I arrived home from my wonderful 5 days away to find a Form 25A: Divorce Order waiting for me. This, for me, is a joyous thing. I left my husband in January of 2004 after only 15 months of marriage. It wasn't a bad marriage, but it wasn't a good one either. Although I have moved on with my life since then - new partner, new home, new job - I now feel like I can really get on with the rest of my life.
I have a number of friends who have also ended their marriages in the past couple of years. For each of us it has been a completely different experience. Some are very, very sad, even though they were the ones doing the leaving. Some, like me, are finding freedom in a new beginning. I wonder though, what is it about us (the women I know, who like me, have been married very short amounts of time) that is different from others who have had very difficult experiences and still managed to hold on to their marriages. Is it stubborn-ness? Is it that what they have, although not perfect, is more worth fighting for?

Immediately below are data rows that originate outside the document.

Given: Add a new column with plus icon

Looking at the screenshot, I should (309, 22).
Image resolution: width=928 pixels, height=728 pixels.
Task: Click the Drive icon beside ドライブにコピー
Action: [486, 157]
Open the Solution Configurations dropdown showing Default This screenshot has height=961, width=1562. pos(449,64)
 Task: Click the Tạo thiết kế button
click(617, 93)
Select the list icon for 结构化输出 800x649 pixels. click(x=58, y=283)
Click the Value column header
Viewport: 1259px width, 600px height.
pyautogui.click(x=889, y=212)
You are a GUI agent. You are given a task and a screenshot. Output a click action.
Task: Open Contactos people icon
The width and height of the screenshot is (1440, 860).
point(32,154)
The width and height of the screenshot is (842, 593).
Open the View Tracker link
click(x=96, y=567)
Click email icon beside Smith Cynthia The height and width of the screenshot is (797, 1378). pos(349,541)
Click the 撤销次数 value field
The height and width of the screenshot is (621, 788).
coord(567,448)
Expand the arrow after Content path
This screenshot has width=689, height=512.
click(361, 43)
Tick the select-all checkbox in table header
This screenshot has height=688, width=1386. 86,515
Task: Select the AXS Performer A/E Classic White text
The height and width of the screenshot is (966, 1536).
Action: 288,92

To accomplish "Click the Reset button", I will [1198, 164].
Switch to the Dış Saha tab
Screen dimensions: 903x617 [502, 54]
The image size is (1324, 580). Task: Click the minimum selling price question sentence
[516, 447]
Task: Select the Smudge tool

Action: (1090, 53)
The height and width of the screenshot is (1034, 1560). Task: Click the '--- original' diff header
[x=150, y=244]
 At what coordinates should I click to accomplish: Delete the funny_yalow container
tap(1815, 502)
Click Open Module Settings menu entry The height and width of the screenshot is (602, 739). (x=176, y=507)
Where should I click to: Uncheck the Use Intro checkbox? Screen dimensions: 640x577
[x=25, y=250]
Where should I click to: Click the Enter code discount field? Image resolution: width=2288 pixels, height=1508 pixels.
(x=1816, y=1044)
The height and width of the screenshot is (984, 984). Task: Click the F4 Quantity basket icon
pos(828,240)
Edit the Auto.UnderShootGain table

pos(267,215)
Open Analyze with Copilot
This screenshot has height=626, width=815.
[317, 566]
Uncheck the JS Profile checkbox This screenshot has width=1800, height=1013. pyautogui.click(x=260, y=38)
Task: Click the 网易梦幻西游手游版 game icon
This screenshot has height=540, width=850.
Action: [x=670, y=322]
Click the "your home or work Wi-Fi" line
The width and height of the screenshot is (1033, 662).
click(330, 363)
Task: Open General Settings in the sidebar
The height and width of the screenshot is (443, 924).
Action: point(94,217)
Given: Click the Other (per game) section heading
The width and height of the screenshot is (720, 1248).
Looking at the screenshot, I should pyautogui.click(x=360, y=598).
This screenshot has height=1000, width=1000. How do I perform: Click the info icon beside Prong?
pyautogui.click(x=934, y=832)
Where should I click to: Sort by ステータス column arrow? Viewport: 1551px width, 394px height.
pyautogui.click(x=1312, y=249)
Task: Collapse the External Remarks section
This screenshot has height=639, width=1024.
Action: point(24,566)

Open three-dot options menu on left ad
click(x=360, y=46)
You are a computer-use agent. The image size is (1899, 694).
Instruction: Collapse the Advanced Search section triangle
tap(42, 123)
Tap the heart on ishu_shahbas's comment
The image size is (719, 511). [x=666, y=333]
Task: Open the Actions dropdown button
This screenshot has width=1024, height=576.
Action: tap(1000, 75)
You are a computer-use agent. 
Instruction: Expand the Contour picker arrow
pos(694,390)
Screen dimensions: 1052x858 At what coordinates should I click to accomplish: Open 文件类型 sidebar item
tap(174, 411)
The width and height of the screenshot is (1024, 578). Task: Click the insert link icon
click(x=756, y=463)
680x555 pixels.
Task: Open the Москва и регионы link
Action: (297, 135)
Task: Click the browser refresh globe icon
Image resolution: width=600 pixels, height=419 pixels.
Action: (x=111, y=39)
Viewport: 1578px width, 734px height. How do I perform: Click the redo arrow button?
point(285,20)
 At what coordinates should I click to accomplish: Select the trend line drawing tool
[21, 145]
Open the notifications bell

In each of my relationships, including my marriage, I was unfaithful to my partner. There are lots of reasons why, and I'm still trying to figure some of them out. But I've been with Fred now for longer than I stayed with anyone (other than my ex-husband) and in that time I haven't been drawn to any other person. He knows about my relationship and sexual history, and has from the beginning of our relationship, just as I'm familiar with his. We've had discussions about our fears for the future. Will he be able to actually make it to the altar with me (he's been engaged three times, but never made it to marriage)? Will I be able to stick it out through rough times with him, or will I run away? Or turn to someone else?
I'd like to think that we have "what it takes". That we're both older and wiser and stronger than we were in past relationships.
Mostly, I like to think that I've finally found "the one".